** Opening Data for the task block **
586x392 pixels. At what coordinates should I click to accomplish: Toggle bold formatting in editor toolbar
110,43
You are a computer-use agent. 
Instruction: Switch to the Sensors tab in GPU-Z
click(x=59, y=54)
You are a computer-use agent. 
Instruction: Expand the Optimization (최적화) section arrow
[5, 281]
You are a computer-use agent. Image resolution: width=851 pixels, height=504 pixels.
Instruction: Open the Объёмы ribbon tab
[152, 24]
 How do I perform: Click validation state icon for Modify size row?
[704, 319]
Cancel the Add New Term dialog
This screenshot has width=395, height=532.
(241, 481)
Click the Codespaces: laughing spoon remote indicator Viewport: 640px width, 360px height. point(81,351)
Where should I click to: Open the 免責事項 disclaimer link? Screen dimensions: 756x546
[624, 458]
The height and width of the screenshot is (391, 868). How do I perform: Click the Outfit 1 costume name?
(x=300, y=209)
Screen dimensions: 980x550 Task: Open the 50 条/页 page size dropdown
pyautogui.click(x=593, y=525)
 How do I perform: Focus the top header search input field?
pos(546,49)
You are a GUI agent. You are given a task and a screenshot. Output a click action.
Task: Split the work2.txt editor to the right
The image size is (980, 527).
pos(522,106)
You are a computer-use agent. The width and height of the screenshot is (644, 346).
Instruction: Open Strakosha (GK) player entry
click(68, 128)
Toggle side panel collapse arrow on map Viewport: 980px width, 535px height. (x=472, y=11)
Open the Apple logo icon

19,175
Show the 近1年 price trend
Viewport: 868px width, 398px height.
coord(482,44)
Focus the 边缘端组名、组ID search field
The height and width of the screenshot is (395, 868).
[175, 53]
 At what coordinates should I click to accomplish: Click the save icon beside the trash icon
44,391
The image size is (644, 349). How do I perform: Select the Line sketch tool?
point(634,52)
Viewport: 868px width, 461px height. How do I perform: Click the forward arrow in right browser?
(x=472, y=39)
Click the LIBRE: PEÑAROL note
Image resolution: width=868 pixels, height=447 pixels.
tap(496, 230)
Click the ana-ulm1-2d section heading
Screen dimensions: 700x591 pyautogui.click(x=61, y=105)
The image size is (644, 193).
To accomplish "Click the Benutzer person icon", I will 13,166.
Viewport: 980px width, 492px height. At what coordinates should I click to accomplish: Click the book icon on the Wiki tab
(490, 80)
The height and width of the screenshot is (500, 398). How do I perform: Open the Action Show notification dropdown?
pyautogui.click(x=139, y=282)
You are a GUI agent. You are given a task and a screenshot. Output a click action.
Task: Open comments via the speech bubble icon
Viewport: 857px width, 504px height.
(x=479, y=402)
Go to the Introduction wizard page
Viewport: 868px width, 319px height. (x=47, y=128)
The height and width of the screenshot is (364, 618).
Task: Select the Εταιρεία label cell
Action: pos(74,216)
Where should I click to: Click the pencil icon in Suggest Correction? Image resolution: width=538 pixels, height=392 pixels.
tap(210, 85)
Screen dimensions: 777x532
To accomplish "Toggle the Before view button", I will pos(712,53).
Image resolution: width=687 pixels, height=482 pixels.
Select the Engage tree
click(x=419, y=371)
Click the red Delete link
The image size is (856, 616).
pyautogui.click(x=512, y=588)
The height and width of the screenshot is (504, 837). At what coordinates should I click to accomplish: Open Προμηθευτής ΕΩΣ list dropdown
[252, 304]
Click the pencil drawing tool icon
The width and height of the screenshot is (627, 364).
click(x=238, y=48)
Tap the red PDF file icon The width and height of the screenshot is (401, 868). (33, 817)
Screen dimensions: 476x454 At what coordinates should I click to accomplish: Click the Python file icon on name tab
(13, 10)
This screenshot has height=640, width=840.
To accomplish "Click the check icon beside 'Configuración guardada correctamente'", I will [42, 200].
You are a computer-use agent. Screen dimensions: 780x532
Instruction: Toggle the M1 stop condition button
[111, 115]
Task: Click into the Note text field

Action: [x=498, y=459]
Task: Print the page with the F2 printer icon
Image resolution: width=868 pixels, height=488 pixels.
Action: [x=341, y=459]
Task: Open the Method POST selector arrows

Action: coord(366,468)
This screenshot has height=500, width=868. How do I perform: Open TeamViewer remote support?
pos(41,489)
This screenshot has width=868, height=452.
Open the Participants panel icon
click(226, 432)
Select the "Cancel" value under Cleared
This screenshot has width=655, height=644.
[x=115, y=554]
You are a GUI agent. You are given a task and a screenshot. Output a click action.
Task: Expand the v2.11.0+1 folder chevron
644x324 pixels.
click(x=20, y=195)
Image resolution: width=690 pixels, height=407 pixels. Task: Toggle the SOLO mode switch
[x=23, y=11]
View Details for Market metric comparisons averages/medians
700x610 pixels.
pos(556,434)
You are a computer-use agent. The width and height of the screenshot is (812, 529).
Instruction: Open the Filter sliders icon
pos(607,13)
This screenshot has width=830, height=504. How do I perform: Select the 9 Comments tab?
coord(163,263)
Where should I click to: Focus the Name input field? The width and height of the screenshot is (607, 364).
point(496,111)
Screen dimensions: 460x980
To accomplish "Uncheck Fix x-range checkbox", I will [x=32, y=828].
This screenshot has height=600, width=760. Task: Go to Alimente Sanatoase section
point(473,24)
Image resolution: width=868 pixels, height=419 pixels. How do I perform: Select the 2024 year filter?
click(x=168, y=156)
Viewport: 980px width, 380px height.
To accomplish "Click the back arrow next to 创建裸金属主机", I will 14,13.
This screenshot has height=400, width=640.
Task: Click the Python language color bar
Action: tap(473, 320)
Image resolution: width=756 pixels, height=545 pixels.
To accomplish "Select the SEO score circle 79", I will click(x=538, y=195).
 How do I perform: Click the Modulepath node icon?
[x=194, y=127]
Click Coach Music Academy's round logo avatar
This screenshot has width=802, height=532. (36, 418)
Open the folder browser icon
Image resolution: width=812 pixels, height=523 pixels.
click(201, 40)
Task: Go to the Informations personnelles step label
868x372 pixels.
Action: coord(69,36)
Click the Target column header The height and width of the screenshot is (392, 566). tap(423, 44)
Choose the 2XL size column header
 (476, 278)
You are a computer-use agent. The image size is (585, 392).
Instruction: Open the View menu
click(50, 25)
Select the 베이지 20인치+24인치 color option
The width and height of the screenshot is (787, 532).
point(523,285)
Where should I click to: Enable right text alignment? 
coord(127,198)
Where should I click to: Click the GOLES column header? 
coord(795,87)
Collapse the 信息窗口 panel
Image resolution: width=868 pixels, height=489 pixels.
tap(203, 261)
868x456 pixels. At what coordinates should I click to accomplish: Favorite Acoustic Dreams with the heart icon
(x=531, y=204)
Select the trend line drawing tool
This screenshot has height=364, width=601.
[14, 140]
** Closing Data for the task block **
**Instructions to follow:**
Return the whole listing, keeping every word as it is.

**Response to the task:**
586x392 pixels. At what coordinates should I click to accomplish: Toggle bold formatting in editor toolbar
110,43
You are a computer-use agent. 
Instruction: Switch to the Sensors tab in GPU-Z
click(x=59, y=54)
You are a computer-use agent. 
Instruction: Expand the Optimization (최적화) section arrow
[5, 281]
You are a computer-use agent. Image resolution: width=851 pixels, height=504 pixels.
Instruction: Open the Объёмы ribbon tab
[152, 24]
 How do I perform: Click validation state icon for Modify size row?
[704, 319]
Cancel the Add New Term dialog
This screenshot has width=395, height=532.
(241, 481)
Click the Codespaces: laughing spoon remote indicator Viewport: 640px width, 360px height. point(81,351)
Where should I click to: Open the 免責事項 disclaimer link? Screen dimensions: 756x546
[624, 458]
The height and width of the screenshot is (391, 868). How do I perform: Click the Outfit 1 costume name?
(x=300, y=209)
Screen dimensions: 980x550 Task: Open the 50 条/页 page size dropdown
pyautogui.click(x=593, y=525)
 How do I perform: Focus the top header search input field?
pos(546,49)
You are a GUI agent. You are given a task and a screenshot. Output a click action.
Task: Split the work2.txt editor to the right
The image size is (980, 527).
pos(522,106)
You are a computer-use agent. The width and height of the screenshot is (644, 346).
Instruction: Open Strakosha (GK) player entry
click(68, 128)
Toggle side panel collapse arrow on map Viewport: 980px width, 535px height. (x=472, y=11)
Open the Apple logo icon

19,175
Show the 近1年 price trend
Viewport: 868px width, 398px height.
coord(482,44)
Focus the 边缘端组名、组ID search field
The height and width of the screenshot is (395, 868).
[175, 53]
 At what coordinates should I click to accomplish: Click the save icon beside the trash icon
44,391
The image size is (644, 349). How do I perform: Select the Line sketch tool?
point(634,52)
Viewport: 868px width, 461px height. How do I perform: Click the forward arrow in right browser?
(x=472, y=39)
Click the LIBRE: PEÑAROL note
Image resolution: width=868 pixels, height=447 pixels.
tap(496, 230)
Click the ana-ulm1-2d section heading
Screen dimensions: 700x591 pyautogui.click(x=61, y=105)
The image size is (644, 193).
To accomplish "Click the Benutzer person icon", I will 13,166.
Viewport: 980px width, 492px height. At what coordinates should I click to accomplish: Click the book icon on the Wiki tab
(490, 80)
The height and width of the screenshot is (500, 398). How do I perform: Open the Action Show notification dropdown?
pyautogui.click(x=139, y=282)
You are a GUI agent. You are given a task and a screenshot. Output a click action.
Task: Open comments via the speech bubble icon
Viewport: 857px width, 504px height.
(x=479, y=402)
Go to the Introduction wizard page
Viewport: 868px width, 319px height. (x=47, y=128)
The height and width of the screenshot is (364, 618).
Task: Select the Εταιρεία label cell
Action: pos(74,216)
Where should I click to: Click the pencil icon in Suggest Correction? Image resolution: width=538 pixels, height=392 pixels.
tap(210, 85)
Screen dimensions: 777x532
To accomplish "Toggle the Before view button", I will pos(712,53).
Image resolution: width=687 pixels, height=482 pixels.
Select the Engage tree
click(x=419, y=371)
Click the red Delete link
The image size is (856, 616).
pyautogui.click(x=512, y=588)
The height and width of the screenshot is (504, 837). At what coordinates should I click to accomplish: Open Προμηθευτής ΕΩΣ list dropdown
[252, 304]
Click the pencil drawing tool icon
The width and height of the screenshot is (627, 364).
click(x=238, y=48)
Tap the red PDF file icon The width and height of the screenshot is (401, 868). (33, 817)
Screen dimensions: 476x454 At what coordinates should I click to accomplish: Click the Python file icon on name tab
(13, 10)
This screenshot has height=640, width=840.
To accomplish "Click the check icon beside 'Configuración guardada correctamente'", I will [42, 200].
You are a computer-use agent. Screen dimensions: 780x532
Instruction: Toggle the M1 stop condition button
[111, 115]
Task: Click into the Note text field

Action: [x=498, y=459]
Task: Print the page with the F2 printer icon
Image resolution: width=868 pixels, height=488 pixels.
Action: [x=341, y=459]
Task: Open the Method POST selector arrows

Action: coord(366,468)
This screenshot has height=500, width=868. How do I perform: Open TeamViewer remote support?
pos(41,489)
This screenshot has width=868, height=452.
Open the Participants panel icon
click(226, 432)
Select the "Cancel" value under Cleared
This screenshot has width=655, height=644.
[x=115, y=554]
You are a GUI agent. You are given a task and a screenshot. Output a click action.
Task: Expand the v2.11.0+1 folder chevron
644x324 pixels.
click(x=20, y=195)
Image resolution: width=690 pixels, height=407 pixels. Task: Toggle the SOLO mode switch
[x=23, y=11]
View Details for Market metric comparisons averages/medians
700x610 pixels.
pos(556,434)
You are a computer-use agent. The width and height of the screenshot is (812, 529).
Instruction: Open the Filter sliders icon
pos(607,13)
This screenshot has width=830, height=504. How do I perform: Select the 9 Comments tab?
coord(163,263)
Where should I click to: Focus the Name input field? The width and height of the screenshot is (607, 364).
point(496,111)
Screen dimensions: 460x980
To accomplish "Uncheck Fix x-range checkbox", I will [x=32, y=828].
This screenshot has height=600, width=760. Task: Go to Alimente Sanatoase section
point(473,24)
Image resolution: width=868 pixels, height=419 pixels. How do I perform: Select the 2024 year filter?
click(x=168, y=156)
Viewport: 980px width, 380px height.
To accomplish "Click the back arrow next to 创建裸金属主机", I will 14,13.
This screenshot has height=400, width=640.
Task: Click the Python language color bar
Action: tap(473, 320)
Image resolution: width=756 pixels, height=545 pixels.
To accomplish "Select the SEO score circle 79", I will click(x=538, y=195).
 How do I perform: Click the Modulepath node icon?
[x=194, y=127]
Click Coach Music Academy's round logo avatar
This screenshot has width=802, height=532. (36, 418)
Open the folder browser icon
Image resolution: width=812 pixels, height=523 pixels.
click(201, 40)
Task: Go to the Informations personnelles step label
868x372 pixels.
Action: coord(69,36)
Click the Target column header The height and width of the screenshot is (392, 566). tap(423, 44)
Choose the 2XL size column header
 (476, 278)
You are a computer-use agent. The image size is (585, 392).
Instruction: Open the View menu
click(50, 25)
Select the 베이지 20인치+24인치 color option
The width and height of the screenshot is (787, 532).
point(523,285)
Where should I click to: Enable right text alignment? 
coord(127,198)
Where should I click to: Click the GOLES column header? 
coord(795,87)
Collapse the 信息窗口 panel
Image resolution: width=868 pixels, height=489 pixels.
tap(203, 261)
868x456 pixels. At what coordinates should I click to accomplish: Favorite Acoustic Dreams with the heart icon
(x=531, y=204)
Select the trend line drawing tool
This screenshot has height=364, width=601.
[14, 140]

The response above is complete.